— START OF DATASET —

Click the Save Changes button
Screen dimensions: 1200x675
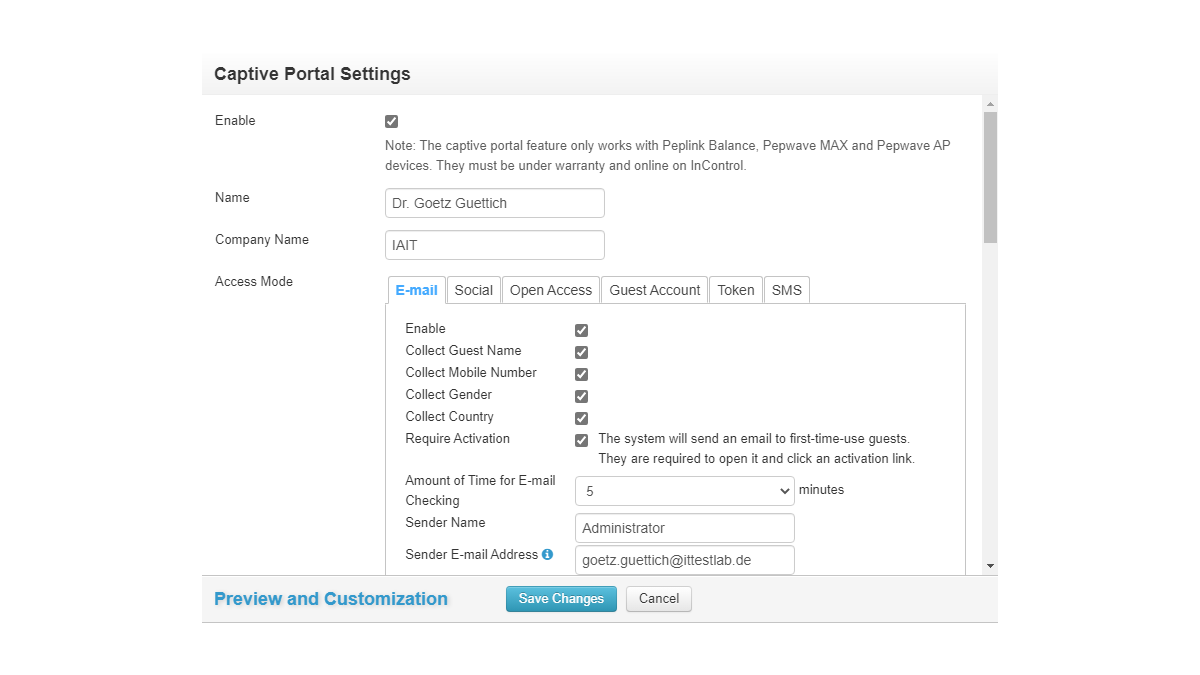(x=561, y=599)
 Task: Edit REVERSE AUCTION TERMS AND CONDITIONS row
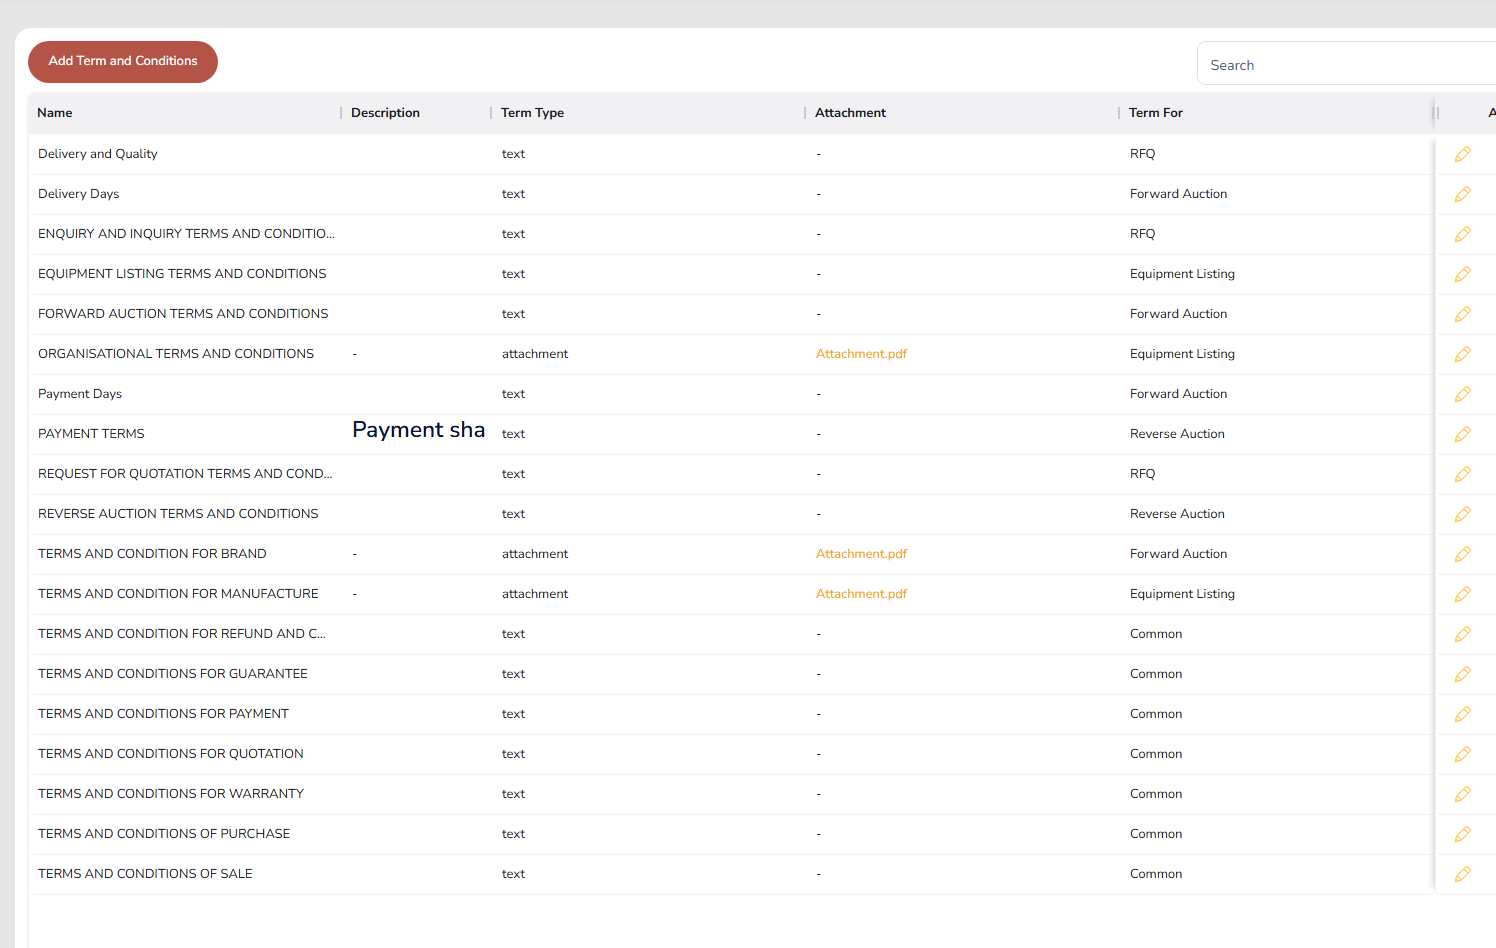[x=1462, y=514]
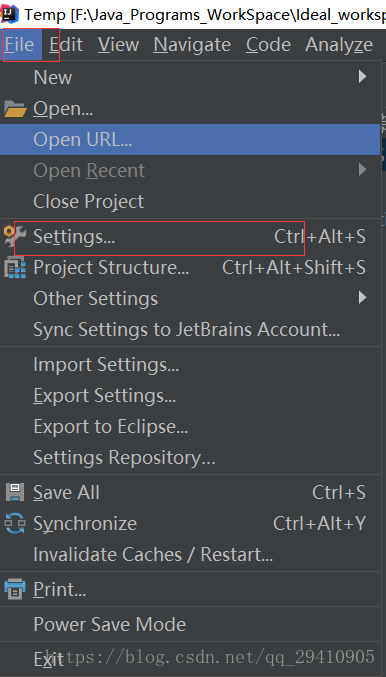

— END OF DATASET —

__EXERCISE DETAILS__
Rewrite every entry above with "button" changed to "link" and nothing else altered. Omit the pictures.

__OUTPUT__
Click the Save Changes link
Screen dimensions: 1200x675
(x=561, y=599)
 Task: Edit REVERSE AUCTION TERMS AND CONDITIONS row
[x=1462, y=514]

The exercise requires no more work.